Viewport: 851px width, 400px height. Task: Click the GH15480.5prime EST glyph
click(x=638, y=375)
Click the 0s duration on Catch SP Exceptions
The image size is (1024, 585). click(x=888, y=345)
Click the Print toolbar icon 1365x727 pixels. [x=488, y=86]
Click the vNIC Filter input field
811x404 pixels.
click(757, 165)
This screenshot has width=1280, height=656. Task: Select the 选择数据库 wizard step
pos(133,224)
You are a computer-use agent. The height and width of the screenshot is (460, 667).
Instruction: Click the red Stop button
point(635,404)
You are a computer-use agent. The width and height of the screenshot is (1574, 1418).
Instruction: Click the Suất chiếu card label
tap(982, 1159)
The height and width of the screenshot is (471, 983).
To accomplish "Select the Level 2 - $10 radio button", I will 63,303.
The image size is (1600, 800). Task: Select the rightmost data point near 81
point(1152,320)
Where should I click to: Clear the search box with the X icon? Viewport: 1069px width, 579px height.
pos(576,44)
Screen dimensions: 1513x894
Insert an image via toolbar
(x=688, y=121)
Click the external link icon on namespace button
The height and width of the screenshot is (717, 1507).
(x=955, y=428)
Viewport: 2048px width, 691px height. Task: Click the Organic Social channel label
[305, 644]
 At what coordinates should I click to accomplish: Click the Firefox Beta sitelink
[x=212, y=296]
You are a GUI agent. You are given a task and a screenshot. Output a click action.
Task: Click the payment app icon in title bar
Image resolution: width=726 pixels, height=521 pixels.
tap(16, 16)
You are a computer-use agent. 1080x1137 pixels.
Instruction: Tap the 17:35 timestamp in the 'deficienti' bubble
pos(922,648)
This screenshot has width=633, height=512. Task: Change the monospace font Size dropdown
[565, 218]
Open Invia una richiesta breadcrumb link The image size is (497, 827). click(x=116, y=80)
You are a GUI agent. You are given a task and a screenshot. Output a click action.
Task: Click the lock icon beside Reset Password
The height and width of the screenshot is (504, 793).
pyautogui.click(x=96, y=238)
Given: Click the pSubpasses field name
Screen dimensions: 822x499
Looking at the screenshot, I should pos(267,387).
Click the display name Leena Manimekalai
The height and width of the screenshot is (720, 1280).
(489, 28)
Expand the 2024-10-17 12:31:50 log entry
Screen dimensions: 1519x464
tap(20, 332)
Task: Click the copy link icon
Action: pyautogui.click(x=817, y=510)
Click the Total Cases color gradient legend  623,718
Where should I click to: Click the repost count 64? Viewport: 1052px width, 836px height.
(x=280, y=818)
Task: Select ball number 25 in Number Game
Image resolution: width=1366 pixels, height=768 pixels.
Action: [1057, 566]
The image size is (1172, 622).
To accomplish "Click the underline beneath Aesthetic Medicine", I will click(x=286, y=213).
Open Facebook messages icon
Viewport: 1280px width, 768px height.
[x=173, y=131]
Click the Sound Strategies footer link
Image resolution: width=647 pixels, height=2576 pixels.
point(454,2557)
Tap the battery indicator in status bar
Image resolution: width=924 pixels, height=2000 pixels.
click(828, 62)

__WHAT IS REQUIRED__:
Each line that contains "will" is to be copied from the listing above.

__ANSWER TO THIS PROBLEM__:
To accomplish "Select the Level 2 - $10 radio button", I will 63,303.
To accomplish "Click the underline beneath Aesthetic Medicine", I will click(x=286, y=213).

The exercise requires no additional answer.